■ Exercise 1 ■
Reproduce the passage of the One Who Lives Anywhere entry from "Save As: Elf" to "drawing its attention." word for word.
■ Exercise 2 ■
In the One Who Lives Anywhere entry, what is brought into separate existence when the creature is defeated in combat?

■ Page extract ■
One Who Lives Anywhere, Seen In Motion

One Who Lives Anywhere

Armor Class: 3
Hit Dice: 9**
Move: Special
Attacks: 1d8 x Staff or special
Damage: 1d6 or special
No. Appearing: 0 (1d8)
Save As: Elf 9
Morale: 12
Treasure Type: G
Alignment: Lawful

A fine-featured man, woman, or other-gendered person typical of the hinterlands of the Abraxas region, with white hair and wearing a shining white robe of ancient design, carrying a walking-stick. OWLA appears near a stone surface, and may move freely anywhere within sight of its observer, even appearing in multiple places. Seldom hostile unless to return hostility, or unless its sacred precinct is defiled. Their clothing and staff generate Light at will. Once a day OWLA may cast Sleep, Lightning Bolt, Cure Disease, Stone Shape, Part Water, and Control Weather. Nigh-immortal, if OWLA is defeated in combat, it must have been very, very old, to have met the end of his life. Dangerously, this instantiates its opposite number, a Tseen Tsang Ancient Brother, into separate existence, drawing its attention.

   In the rain of iron scales from the six wings, rained ghosts bound in iron, into the void between split halves, I see them, bound in circles, in the heart of the city, pulling me, breathing me in...

■ Dataset entries ■
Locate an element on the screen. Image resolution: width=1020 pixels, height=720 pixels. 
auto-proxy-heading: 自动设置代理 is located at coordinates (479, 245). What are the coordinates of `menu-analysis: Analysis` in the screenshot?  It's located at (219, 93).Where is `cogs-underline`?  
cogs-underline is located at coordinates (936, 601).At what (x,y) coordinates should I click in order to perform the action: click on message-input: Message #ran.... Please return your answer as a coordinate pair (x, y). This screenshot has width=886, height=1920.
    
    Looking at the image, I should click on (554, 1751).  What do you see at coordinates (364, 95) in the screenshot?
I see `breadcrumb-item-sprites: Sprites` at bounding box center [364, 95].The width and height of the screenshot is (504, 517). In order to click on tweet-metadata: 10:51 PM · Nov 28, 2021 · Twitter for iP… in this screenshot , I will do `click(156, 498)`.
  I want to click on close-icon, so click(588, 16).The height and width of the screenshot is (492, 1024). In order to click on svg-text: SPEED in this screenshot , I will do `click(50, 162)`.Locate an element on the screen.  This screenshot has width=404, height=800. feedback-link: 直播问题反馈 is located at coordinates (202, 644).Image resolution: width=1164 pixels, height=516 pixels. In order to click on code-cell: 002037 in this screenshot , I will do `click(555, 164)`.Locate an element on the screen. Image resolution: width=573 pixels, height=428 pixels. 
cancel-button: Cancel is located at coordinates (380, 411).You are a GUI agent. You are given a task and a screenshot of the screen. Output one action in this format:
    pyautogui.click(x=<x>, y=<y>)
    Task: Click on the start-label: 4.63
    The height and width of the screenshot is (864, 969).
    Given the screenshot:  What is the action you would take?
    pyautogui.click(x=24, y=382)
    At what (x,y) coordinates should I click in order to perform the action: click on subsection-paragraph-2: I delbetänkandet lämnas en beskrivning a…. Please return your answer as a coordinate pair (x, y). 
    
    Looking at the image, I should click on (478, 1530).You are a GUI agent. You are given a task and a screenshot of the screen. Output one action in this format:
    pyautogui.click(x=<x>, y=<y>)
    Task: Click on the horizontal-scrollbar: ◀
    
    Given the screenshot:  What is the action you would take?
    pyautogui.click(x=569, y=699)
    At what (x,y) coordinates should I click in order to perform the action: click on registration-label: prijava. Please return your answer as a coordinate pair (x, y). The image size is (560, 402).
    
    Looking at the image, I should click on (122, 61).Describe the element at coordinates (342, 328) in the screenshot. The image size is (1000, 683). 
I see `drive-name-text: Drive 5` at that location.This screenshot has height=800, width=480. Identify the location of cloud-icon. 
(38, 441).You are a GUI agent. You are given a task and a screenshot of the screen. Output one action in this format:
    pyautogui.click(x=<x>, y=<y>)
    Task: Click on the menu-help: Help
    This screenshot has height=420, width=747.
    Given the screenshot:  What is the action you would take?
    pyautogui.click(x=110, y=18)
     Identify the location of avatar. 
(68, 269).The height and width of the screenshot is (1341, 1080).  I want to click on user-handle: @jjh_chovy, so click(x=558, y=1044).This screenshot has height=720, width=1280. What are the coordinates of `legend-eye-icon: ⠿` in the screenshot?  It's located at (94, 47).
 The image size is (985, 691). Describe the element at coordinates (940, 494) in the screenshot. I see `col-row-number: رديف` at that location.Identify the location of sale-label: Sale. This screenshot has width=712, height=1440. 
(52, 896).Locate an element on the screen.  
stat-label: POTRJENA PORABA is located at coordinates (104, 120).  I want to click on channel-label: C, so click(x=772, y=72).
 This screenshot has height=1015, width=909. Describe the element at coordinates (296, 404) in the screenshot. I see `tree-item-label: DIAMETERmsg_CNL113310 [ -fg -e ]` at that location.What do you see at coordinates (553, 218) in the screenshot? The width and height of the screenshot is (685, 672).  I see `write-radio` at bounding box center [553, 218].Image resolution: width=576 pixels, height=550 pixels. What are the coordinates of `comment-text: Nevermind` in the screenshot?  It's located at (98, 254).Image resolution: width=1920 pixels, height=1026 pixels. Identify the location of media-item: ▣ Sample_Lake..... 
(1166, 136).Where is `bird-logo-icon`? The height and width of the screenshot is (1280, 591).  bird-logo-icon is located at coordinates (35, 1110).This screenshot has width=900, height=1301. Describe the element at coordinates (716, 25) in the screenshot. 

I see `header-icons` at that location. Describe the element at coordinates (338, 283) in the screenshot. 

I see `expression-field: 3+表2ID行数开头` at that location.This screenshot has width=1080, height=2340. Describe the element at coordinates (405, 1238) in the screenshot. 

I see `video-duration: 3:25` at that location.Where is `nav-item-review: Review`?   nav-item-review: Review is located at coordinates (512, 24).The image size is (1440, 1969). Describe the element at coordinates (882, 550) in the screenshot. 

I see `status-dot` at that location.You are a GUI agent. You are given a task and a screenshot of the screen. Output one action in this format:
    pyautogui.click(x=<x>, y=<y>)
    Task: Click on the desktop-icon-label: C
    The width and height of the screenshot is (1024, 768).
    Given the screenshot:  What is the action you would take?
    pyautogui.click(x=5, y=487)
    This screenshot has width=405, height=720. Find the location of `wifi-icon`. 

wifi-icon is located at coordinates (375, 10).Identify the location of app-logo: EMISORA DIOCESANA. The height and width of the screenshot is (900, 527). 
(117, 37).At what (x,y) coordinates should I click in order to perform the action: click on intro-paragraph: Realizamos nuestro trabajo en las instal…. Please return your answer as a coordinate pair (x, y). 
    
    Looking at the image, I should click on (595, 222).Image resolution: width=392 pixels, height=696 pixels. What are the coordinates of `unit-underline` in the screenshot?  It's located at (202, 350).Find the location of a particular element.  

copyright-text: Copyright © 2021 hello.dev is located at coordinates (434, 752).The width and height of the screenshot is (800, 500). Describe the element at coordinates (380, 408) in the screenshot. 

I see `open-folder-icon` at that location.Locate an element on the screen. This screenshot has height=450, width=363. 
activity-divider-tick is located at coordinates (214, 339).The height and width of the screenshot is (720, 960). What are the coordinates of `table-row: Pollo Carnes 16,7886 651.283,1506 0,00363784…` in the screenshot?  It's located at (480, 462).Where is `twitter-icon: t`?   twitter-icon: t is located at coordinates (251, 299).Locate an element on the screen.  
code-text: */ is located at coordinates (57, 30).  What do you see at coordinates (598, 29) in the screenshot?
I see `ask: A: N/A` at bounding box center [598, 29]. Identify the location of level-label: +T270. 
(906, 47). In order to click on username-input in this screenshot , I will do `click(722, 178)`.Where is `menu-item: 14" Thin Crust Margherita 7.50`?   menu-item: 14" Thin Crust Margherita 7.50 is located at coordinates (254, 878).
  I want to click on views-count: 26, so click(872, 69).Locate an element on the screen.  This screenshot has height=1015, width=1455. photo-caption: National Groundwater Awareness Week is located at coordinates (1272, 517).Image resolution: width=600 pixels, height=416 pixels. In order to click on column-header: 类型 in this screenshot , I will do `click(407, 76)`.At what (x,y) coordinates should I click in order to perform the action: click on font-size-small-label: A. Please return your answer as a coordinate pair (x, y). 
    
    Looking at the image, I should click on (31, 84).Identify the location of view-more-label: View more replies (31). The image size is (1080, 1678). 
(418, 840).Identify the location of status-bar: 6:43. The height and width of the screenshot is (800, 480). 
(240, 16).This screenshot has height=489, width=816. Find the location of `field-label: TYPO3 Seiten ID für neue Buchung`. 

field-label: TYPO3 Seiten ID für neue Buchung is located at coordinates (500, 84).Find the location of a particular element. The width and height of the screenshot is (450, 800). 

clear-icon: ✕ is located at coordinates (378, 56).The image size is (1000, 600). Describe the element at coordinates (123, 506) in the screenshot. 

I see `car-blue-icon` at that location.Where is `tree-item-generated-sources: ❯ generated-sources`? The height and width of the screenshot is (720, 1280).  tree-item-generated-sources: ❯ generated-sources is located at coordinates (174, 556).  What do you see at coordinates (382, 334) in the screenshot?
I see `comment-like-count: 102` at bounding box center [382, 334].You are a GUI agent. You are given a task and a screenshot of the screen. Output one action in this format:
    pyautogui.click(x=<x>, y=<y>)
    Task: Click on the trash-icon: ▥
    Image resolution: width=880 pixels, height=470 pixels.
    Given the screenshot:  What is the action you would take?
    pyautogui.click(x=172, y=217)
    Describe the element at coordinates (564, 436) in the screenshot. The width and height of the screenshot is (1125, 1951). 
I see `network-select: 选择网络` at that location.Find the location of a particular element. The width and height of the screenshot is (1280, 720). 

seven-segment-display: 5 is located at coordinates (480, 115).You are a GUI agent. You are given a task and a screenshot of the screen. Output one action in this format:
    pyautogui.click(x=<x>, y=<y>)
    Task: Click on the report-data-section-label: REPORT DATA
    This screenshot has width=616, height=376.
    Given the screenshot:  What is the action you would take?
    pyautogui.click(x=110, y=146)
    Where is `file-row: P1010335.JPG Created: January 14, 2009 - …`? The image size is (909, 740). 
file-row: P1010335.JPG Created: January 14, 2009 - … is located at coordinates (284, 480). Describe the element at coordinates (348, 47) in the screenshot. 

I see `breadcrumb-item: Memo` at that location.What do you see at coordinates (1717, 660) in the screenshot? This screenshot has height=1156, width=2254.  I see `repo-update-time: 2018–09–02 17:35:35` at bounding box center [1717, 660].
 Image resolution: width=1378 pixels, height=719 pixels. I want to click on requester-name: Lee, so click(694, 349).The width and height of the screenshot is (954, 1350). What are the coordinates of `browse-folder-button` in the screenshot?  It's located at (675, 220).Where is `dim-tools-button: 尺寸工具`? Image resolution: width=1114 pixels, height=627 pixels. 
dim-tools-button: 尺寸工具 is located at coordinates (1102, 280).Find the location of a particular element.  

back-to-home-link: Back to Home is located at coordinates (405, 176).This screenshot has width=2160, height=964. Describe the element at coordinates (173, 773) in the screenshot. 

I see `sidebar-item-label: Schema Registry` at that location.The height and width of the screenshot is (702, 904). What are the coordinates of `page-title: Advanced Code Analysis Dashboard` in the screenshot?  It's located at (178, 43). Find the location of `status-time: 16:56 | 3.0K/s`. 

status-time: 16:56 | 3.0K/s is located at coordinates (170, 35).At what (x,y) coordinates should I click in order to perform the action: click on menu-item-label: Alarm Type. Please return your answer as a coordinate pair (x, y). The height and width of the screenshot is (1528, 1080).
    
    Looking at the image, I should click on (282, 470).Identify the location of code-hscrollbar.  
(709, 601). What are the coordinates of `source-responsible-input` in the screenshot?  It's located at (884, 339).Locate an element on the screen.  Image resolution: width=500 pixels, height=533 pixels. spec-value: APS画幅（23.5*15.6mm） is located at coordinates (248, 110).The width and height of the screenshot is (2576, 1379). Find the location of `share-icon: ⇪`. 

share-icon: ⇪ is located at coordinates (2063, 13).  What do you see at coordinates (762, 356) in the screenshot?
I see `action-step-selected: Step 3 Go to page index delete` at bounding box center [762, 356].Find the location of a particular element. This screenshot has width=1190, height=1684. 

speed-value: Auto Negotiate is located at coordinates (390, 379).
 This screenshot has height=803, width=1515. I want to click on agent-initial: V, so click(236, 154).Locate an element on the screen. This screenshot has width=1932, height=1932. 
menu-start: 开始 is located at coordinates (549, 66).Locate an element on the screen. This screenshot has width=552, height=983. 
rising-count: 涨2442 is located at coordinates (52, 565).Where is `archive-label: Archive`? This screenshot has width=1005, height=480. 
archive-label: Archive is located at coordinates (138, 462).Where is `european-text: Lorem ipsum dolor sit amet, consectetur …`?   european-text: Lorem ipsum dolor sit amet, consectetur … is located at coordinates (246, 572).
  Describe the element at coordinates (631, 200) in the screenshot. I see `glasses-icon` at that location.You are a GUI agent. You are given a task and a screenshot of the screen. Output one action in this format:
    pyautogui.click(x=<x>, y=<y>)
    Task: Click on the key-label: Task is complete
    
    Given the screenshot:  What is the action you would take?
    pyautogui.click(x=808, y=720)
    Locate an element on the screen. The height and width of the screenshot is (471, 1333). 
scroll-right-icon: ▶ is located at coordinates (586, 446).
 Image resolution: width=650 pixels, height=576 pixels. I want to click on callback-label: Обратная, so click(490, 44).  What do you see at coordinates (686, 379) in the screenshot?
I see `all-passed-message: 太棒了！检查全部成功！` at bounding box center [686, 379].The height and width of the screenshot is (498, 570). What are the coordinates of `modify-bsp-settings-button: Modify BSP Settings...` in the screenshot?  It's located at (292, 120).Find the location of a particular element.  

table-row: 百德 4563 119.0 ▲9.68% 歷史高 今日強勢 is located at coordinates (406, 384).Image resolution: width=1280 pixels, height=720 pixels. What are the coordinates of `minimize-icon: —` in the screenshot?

■ Written answer 1 ■
Save As: Elf 9
Morale: 12
Treasure Type: G
Alignment: Lawful

A fine-featured man, woman, or other-gendered person typical of the hinterlands of the Abraxas region, with white hair and wearing a shining white robe of ancient design, carrying a walking-stick. OWLA appears near a stone surface, and may move freely anywhere within sight of its observer, even appearing in multiple places. Seldom hostile unless to return hostility, or unless its sacred precinct is defiled. Their clothing and staff generate Light at will. Once a day OWLA may cast Sleep, Lightning Bolt, Cure Disease, Stone Shape, Part Water, and Control Weather. Nigh-immortal, if OWLA is defeated in combat, it must have been very, very old, to have met the end of his life. Dangerously, this instantiates its opposite number, a Tseen Tsang Ancient Brother, into separate existence, drawing its attention.

■ Written answer 2 ■
Its opposite number, a Tseen Tsang Ancient Brother.